Series officials were less enthused, however. In the subsequent days following the July 11 event, NASCAR officials publicly stated how they needed to study the data to determine if this was the package they wanted to implement gradually in 2015 or on a more regular basis next season.
What officials preferred on intermediate ovals was pack racing and drafting comparable to the product associated with restrictor-plate racing at Daytona or Talladega. They spoke almost wistfully of a high-drag aero package in upcoming races at Indianapolis and Michigan.
Except Indianapolis and Michigan were resounding duds, with the high-drag package an unequivocal disaster, as drivers couldn’t pass and single-file racing remained the norm.
Meanwhile Kentucky and Darlington produced arguably the two best races of the season. And in an unmistakable positive sign that the sport is best served with a low-downforce package and tires that quickly wear, NASCAR executive vice president and chief racing development officer Steve O’Donnell spoke glowingly post-race about what unfolded during the Southern 500.
“I’m really pleased with the race product tonight,” O’Donnell said. “This certainly was a very positive night for us that we’ll build upon and take that momentum as we head into ’16.”
If there’s downside to Darlington, it’s that it is the last appearance of the low-downforce package in 2015. Wanting to stabilize its rules with the Chase for the Sprint Cup beginning in two weeks, NASCAR, understandably, will stick with the package it introduced prior to the season.
But expect the low-downforce package to be predominantly featured in 2016. That’s a positive as NASCAR attempts to energize a fan base numb to an abundant amount of tedious races not decided by skill, but by having clean air at the opportune time.

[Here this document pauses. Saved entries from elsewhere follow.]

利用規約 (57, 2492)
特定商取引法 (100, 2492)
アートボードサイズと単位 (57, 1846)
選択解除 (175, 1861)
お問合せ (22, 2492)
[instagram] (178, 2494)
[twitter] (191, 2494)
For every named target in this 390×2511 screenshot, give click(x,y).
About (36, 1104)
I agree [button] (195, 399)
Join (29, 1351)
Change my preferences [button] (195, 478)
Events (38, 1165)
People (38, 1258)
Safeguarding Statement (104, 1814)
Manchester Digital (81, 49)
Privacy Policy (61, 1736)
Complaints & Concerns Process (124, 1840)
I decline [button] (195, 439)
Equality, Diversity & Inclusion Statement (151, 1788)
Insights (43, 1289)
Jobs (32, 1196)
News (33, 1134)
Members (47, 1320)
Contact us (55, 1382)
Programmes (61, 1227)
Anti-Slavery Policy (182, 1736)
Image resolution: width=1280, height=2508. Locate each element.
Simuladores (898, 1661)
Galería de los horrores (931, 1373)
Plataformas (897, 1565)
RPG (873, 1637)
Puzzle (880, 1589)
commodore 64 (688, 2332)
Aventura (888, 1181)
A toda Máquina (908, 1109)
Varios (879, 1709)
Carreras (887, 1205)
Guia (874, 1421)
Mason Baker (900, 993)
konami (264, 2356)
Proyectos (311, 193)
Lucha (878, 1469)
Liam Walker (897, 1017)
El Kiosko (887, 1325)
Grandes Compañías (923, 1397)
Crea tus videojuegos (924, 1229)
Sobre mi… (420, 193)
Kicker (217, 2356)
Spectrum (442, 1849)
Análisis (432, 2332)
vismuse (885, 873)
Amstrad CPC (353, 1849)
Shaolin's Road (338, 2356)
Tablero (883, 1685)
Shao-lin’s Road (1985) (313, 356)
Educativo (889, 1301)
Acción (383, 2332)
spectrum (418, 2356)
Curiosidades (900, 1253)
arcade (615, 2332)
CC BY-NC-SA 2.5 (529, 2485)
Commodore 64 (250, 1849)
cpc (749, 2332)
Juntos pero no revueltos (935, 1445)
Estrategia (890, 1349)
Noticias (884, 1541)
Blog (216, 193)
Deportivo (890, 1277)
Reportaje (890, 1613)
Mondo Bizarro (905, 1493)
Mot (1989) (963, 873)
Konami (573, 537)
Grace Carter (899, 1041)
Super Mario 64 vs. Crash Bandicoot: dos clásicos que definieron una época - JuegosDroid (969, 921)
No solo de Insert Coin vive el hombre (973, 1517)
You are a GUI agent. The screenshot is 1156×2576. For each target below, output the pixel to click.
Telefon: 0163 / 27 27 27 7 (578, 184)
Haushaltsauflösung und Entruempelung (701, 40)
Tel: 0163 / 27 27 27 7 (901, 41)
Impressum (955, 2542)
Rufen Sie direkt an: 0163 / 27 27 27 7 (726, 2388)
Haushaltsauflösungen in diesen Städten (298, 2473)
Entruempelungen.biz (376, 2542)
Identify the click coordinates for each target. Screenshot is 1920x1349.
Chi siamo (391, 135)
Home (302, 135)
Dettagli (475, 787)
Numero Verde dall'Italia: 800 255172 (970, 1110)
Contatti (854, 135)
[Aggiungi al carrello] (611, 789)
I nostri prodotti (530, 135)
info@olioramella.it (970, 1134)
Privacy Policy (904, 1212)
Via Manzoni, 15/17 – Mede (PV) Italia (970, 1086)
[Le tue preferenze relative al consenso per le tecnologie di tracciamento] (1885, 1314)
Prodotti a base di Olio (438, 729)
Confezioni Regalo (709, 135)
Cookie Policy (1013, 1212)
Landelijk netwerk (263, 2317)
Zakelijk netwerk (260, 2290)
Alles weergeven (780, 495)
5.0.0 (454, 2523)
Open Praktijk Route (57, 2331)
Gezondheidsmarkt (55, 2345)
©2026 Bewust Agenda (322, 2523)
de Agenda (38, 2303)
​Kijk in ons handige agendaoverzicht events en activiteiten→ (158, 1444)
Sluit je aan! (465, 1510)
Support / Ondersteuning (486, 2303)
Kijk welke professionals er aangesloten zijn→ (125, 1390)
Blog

“I really think we’re at a bigger crossroads than most people realize,” Edwards said. “I think this is an opportunity for the sport to go in one of two directions. They can go the direction of making the sport competitive because the cars are easy to drive and everyone’s car is about the same and we can basically have Talladega every week, or they can go the direction of making the cars extremely hard to drive and showing the massive talent of the drivers, the crew chiefs and the pit crews.”
Devised as a way for NASCAR to reconnect with its roots, the Darlington weekend was an absolute success. But it also accomplished something else — showcasing definitively how NASCAR should be in the future.